I think this is good advice for a lot of people, but not for me. Not this year. I’m done with quiet reflection, which too often turns mournful for me. After a decade of working from home, I’ve about had it with solitude. After being physically bound to my house, I’m itching to explore. After all the silence, I’m ready to make music again.

So many New Year’s resolutions center on cutting things out — sugar, booze, toxic relationships, overworking — in the name of health, happiness and balance. I think these are all fine aspirations, but I have a hypothesis that this approach won’t work for me. I perceive my life as imbalanced not because I’m doing too much of the bad stuff, but because I’m not pursuing enough of the good stuff.

Take work, for example: I have always been obsessive about my jobs. Even back in my newspaper days, when we copy editors worked strictly defined shifts, I never left it at the office. The rest of the night and into the morning I’d be thinking about how I could have better edited a piece, or how just one different word could have improved a headline. Years later, I’ve built a career in an entirely different discipline and industry, and I still never fully disconnect. My brain just doesn’t operate that way. I have a busy mind and always will.

And I’ve decided that’s OK. The trick is to feed my brain a balanced diet. And for me that doesn’t mean less of any one thing — it means more of everything else.
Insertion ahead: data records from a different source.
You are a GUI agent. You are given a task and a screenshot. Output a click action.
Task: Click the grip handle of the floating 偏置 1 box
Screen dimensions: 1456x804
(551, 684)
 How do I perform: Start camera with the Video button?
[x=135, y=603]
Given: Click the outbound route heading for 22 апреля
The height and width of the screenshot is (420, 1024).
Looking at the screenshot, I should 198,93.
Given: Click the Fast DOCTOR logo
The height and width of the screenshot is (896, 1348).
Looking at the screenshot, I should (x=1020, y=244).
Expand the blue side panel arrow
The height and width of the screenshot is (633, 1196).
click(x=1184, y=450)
So, in 2026, I’m going to stuff my life to the gills:

  • More travel

  • More fiction

  • More puzzles

  • More games

  • More real conversations

  • More piano

  • More singing

  • More guitar

  • More dancing

  • More connection

  • More altruism

  • More gratitude

  • More sunshine

  • More crashing waves

  • More winding roads

  • More patios

  • More hard pants

  • More nail polish

  • More vegetables

  • More adventuring

  • More photos

  • More plants

  • More hugs

  • More novelty

  • More writing

I can’t wait.

Originally published at samshaddock.com on December 31, 2025.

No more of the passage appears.